Lawrence police officer named in excessive force lawsuit no longer employed by the department
A Lawrence police officer accused of using excessive force during the arrest of a local firefighter no longer works for the department, the city says.
Tuesday was the last day of work for Lawrence Police Officer Frank McClelland, who is listed among the defendants in an excessive use of force lawsuit filed against the city, said Assistant City Manager Diane Stoddard. He began working for the department on April 5, 2010.
His last day coincided with the publication of a Journal-World story detailing the claims in the lawsuit.
According to City of Lawrence salary data from 2014, McClelland grossed a total of $68,684 for the year.
McClelland, Lawrence Police Sgt. Craig Shanks, Officer Timothy Froese and the City of Lawrence are currently being sued by Lawrence-Douglas County Fire Medical Lt. Miguel Armenta.
Shanks and Froese are still employed with the city, Stoddard said. She declined to clarify whether McClelland resigned or was fired.
In his lawsuit, which is scheduled to go to trial in September, Armenta claims his arrest involved police brutality and resulted in a broken arm.
According to testimony filed in Douglas County District Court, witnesses say one officer rammed another man’s head against a squad car, denting the vehicle. A number of officers then “manhandled” and “beat” Armenta before they arrested him, witnesses said.
The entire incident took place outside Lawrence’s Veterans of Foreign Wars Hall, 1801 Massachusetts St.
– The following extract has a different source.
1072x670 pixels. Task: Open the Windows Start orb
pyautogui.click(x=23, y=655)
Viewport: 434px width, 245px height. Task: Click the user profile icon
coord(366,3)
Armenta’s lawsuit claims the defendants used excessive force, were negligent in their use of force and it faults Shanks for supervisory liability. Armenta is seeking $225,000 in compensation for his injuries.
Lawrence City Attorney Toni Wheeler declined to comment on the ongoing litigation, but denied Armenta’s claims in court filings, saying officers acted “within the scope of their employment.”
Armenta also declined to comment on the lawsuit.
In a criminal trial, held in February 2015, Armenta was found guilty of interfering with his own arrest, a misdemeanor. He was, however, also acquitted of two other misdemeanor charges of interfering with law enforcement.
In his civil lawsuit, which was filed before his criminal trial, Armenta argues police had no reason to arrest him in the first place.
A jury trial for Armenta’s civil lawsuit is scheduled to begin at 9 a.m. Sept. 12.